PLATFORM RELIABILITY IN MICROSOFT AZURE: ARCHITECTURE PATTERNS AND FAULT TOLERANCE FOR ENTERPRISE WORKLOADS
Abstract
In cloud computing, achievement of platform reliability has become a mission-critical issue to businesses that use high workloads. Microsoft Azure being a major cloud service provider has a wide range of services and architectural patterns that target at improving the fault tolerance, scalability, and business continuity.
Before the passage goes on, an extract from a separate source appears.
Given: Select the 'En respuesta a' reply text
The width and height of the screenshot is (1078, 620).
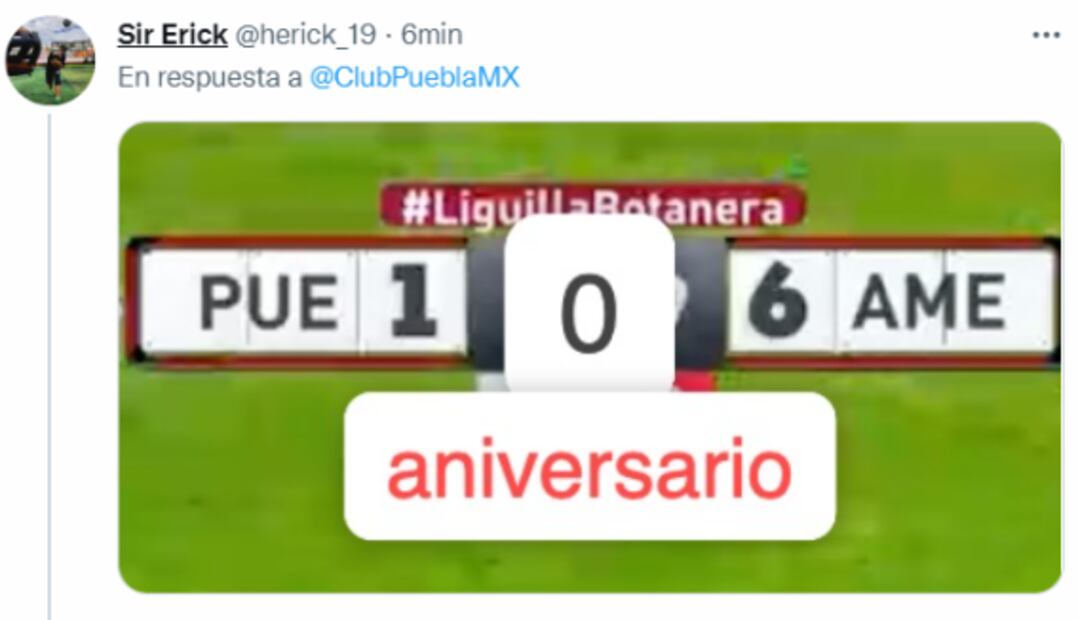Looking at the screenshot, I should click(210, 78).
In this paper, the researcher examines the fundamental reliability features that Azure incorporated into its infrastructure, such as the availability zones, load-balancing strategies, data replication, and data recovery models. Examining the system on the level of architectural settings and fault treatment, the paper determines how Azure supports the interruption of its services and ensures compliance with enterprise Service-Level Agreements (SLAs). The practical aspects of the implementation of the fault-tolerant strategies are shown during the discussion of the simulated enterprise deployment scenario that considers fault-tolerant frameworks using the Azure Site Recovery RPO and the geo-redundant options. The results show the inclination toward matching the reliability measures with the level of workload criticality and suggest a cost-conscious model of introducing robust solutions in Azure. The study will end with the evaluation of the current trends and future improvement of automated recovery and AI-based monitoring system that will enhance platform durability.